- Exercise: In full and without change, retype the records.

--- Source data Enclosed Below ---

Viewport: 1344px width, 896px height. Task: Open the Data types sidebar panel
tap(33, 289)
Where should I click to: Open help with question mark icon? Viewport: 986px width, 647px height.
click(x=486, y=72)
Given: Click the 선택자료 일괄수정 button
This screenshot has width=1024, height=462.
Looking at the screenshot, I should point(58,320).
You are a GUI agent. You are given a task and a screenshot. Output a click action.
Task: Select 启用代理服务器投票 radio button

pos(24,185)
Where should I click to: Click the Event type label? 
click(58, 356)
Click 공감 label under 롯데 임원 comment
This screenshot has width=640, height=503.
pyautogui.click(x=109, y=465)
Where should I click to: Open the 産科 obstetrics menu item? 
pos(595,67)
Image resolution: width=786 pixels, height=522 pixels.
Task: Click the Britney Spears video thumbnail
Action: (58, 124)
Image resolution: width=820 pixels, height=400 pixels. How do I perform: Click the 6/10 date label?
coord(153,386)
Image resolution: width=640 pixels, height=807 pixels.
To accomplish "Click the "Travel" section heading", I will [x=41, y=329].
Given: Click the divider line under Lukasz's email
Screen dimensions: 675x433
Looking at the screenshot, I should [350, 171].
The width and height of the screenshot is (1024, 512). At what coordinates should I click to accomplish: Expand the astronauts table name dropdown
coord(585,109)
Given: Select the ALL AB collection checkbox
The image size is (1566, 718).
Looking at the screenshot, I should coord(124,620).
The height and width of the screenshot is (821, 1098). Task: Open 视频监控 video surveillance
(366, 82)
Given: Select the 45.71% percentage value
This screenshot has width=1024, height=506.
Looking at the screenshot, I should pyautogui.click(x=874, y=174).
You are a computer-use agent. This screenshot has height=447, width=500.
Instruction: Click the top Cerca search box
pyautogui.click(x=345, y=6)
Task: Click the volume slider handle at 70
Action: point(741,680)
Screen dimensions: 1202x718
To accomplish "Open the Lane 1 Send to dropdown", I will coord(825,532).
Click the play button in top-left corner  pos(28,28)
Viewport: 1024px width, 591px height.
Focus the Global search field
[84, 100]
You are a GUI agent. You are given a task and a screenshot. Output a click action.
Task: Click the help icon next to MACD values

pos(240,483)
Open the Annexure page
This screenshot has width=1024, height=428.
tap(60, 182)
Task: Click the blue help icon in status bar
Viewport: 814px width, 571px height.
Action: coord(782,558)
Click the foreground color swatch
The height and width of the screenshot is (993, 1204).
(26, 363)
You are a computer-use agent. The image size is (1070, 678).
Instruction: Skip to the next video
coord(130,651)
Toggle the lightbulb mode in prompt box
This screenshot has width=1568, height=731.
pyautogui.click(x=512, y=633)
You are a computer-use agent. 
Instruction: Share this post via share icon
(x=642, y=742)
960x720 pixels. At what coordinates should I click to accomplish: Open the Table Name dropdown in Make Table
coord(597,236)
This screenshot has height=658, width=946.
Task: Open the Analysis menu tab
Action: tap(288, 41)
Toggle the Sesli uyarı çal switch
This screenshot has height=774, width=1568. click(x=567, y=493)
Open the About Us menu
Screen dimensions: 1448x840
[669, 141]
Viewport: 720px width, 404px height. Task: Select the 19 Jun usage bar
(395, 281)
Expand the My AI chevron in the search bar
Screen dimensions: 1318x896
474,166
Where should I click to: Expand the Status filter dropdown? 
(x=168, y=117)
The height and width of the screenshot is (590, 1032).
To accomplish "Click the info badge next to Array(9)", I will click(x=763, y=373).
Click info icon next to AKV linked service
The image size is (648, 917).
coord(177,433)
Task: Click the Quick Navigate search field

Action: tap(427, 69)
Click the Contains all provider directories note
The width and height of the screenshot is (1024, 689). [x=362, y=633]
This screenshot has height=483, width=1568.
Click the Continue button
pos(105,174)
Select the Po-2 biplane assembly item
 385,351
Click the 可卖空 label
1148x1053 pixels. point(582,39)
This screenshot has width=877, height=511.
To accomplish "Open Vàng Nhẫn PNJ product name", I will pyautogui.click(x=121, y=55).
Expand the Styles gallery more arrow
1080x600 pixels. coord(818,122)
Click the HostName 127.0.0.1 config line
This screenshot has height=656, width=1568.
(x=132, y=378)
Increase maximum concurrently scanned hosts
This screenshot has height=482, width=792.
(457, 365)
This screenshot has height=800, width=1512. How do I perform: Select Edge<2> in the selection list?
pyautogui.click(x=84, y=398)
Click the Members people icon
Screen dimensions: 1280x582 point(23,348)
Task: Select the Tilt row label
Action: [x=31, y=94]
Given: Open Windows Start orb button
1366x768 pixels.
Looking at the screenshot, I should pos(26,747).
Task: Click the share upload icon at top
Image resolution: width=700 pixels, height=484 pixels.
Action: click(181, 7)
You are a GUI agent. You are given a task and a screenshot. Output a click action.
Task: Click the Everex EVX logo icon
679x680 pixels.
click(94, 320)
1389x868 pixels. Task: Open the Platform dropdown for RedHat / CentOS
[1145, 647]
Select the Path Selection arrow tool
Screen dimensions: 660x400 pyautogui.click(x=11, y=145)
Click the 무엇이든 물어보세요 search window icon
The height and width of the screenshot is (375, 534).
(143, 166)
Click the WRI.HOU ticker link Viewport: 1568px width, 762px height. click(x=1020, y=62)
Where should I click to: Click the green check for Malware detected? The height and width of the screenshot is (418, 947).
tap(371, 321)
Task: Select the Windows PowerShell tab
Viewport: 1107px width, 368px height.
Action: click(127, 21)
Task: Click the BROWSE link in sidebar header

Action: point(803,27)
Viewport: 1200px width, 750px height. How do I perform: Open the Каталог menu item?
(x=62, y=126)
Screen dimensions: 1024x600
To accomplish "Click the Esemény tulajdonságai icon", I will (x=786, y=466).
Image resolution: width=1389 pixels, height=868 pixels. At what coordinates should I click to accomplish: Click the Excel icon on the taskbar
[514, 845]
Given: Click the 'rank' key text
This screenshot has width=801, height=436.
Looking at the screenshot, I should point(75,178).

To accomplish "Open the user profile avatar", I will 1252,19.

--- End of Enclosed Source data ---

- Result of this task:
Viewport: 1344px width, 896px height. Task: Open the Data types sidebar panel
tap(33, 289)
Where should I click to: Open help with question mark icon? Viewport: 986px width, 647px height.
click(x=486, y=72)
Given: Click the 선택자료 일괄수정 button
This screenshot has width=1024, height=462.
Looking at the screenshot, I should point(58,320).
You are a GUI agent. You are given a task and a screenshot. Output a click action.
Task: Select 启用代理服务器投票 radio button

pos(24,185)
Where should I click to: Click the Event type label? 
click(58, 356)
Click 공감 label under 롯데 임원 comment
This screenshot has width=640, height=503.
pyautogui.click(x=109, y=465)
Where should I click to: Open the 産科 obstetrics menu item? 
pos(595,67)
Image resolution: width=786 pixels, height=522 pixels.
Task: Click the Britney Spears video thumbnail
Action: (58, 124)
Image resolution: width=820 pixels, height=400 pixels. How do I perform: Click the 6/10 date label?
coord(153,386)
Image resolution: width=640 pixels, height=807 pixels.
To accomplish "Click the "Travel" section heading", I will [x=41, y=329].
Given: Click the divider line under Lukasz's email
Screen dimensions: 675x433
Looking at the screenshot, I should [350, 171].
The width and height of the screenshot is (1024, 512). At what coordinates should I click to accomplish: Expand the astronauts table name dropdown
coord(585,109)
Given: Select the ALL AB collection checkbox
The image size is (1566, 718).
Looking at the screenshot, I should coord(124,620).
The height and width of the screenshot is (821, 1098). Task: Open 视频监控 video surveillance
(366, 82)
Given: Select the 45.71% percentage value
This screenshot has width=1024, height=506.
Looking at the screenshot, I should pyautogui.click(x=874, y=174).
You are a computer-use agent. This screenshot has height=447, width=500.
Instruction: Click the top Cerca search box
pyautogui.click(x=345, y=6)
Task: Click the volume slider handle at 70
Action: point(741,680)
Screen dimensions: 1202x718
To accomplish "Open the Lane 1 Send to dropdown", I will coord(825,532).
Click the play button in top-left corner  pos(28,28)
Viewport: 1024px width, 591px height.
Focus the Global search field
[84, 100]
You are a GUI agent. You are given a task and a screenshot. Output a click action.
Task: Click the help icon next to MACD values

pos(240,483)
Open the Annexure page
This screenshot has width=1024, height=428.
tap(60, 182)
Task: Click the blue help icon in status bar
Viewport: 814px width, 571px height.
Action: coord(782,558)
Click the foreground color swatch
The height and width of the screenshot is (993, 1204).
(26, 363)
You are a computer-use agent. The image size is (1070, 678).
Instruction: Skip to the next video
coord(130,651)
Toggle the lightbulb mode in prompt box
This screenshot has width=1568, height=731.
pyautogui.click(x=512, y=633)
You are a computer-use agent. 
Instruction: Share this post via share icon
(x=642, y=742)
960x720 pixels. At what coordinates should I click to accomplish: Open the Table Name dropdown in Make Table
coord(597,236)
This screenshot has height=658, width=946.
Task: Open the Analysis menu tab
Action: tap(288, 41)
Toggle the Sesli uyarı çal switch
This screenshot has height=774, width=1568. click(x=567, y=493)
Open the About Us menu
Screen dimensions: 1448x840
[669, 141]
Viewport: 720px width, 404px height. Task: Select the 19 Jun usage bar
(395, 281)
Expand the My AI chevron in the search bar
Screen dimensions: 1318x896
474,166
Where should I click to: Expand the Status filter dropdown? 
(x=168, y=117)
The height and width of the screenshot is (590, 1032).
To accomplish "Click the info badge next to Array(9)", I will click(x=763, y=373).
Click info icon next to AKV linked service
The image size is (648, 917).
coord(177,433)
Task: Click the Quick Navigate search field

Action: tap(427, 69)
Click the Contains all provider directories note
The width and height of the screenshot is (1024, 689). [x=362, y=633]
This screenshot has height=483, width=1568.
Click the Continue button
pos(105,174)
Select the Po-2 biplane assembly item
 385,351
Click the 可卖空 label
1148x1053 pixels. point(582,39)
This screenshot has width=877, height=511.
To accomplish "Open Vàng Nhẫn PNJ product name", I will pyautogui.click(x=121, y=55).
Expand the Styles gallery more arrow
1080x600 pixels. coord(818,122)
Click the HostName 127.0.0.1 config line
This screenshot has height=656, width=1568.
(x=132, y=378)
Increase maximum concurrently scanned hosts
This screenshot has height=482, width=792.
(457, 365)
This screenshot has height=800, width=1512. How do I perform: Select Edge<2> in the selection list?
pyautogui.click(x=84, y=398)
Click the Members people icon
Screen dimensions: 1280x582 point(23,348)
Task: Select the Tilt row label
Action: [x=31, y=94]
Given: Open Windows Start orb button
1366x768 pixels.
Looking at the screenshot, I should pos(26,747).
Task: Click the share upload icon at top
Image resolution: width=700 pixels, height=484 pixels.
Action: click(181, 7)
You are a GUI agent. You are given a task and a screenshot. Output a click action.
Task: Click the Everex EVX logo icon
679x680 pixels.
click(94, 320)
1389x868 pixels. Task: Open the Platform dropdown for RedHat / CentOS
[1145, 647]
Select the Path Selection arrow tool
Screen dimensions: 660x400 pyautogui.click(x=11, y=145)
Click the 무엇이든 물어보세요 search window icon
The height and width of the screenshot is (375, 534).
(143, 166)
Click the WRI.HOU ticker link Viewport: 1568px width, 762px height. click(x=1020, y=62)
Where should I click to: Click the green check for Malware detected? The height and width of the screenshot is (418, 947).
tap(371, 321)
Task: Select the Windows PowerShell tab
Viewport: 1107px width, 368px height.
Action: click(127, 21)
Task: Click the BROWSE link in sidebar header

Action: point(803,27)
Viewport: 1200px width, 750px height. How do I perform: Open the Каталог menu item?
(x=62, y=126)
Screen dimensions: 1024x600
To accomplish "Click the Esemény tulajdonságai icon", I will (x=786, y=466).
Image resolution: width=1389 pixels, height=868 pixels. At what coordinates should I click to accomplish: Click the Excel icon on the taskbar
[514, 845]
Given: Click the 'rank' key text
This screenshot has width=801, height=436.
Looking at the screenshot, I should point(75,178).

To accomplish "Open the user profile avatar", I will 1252,19.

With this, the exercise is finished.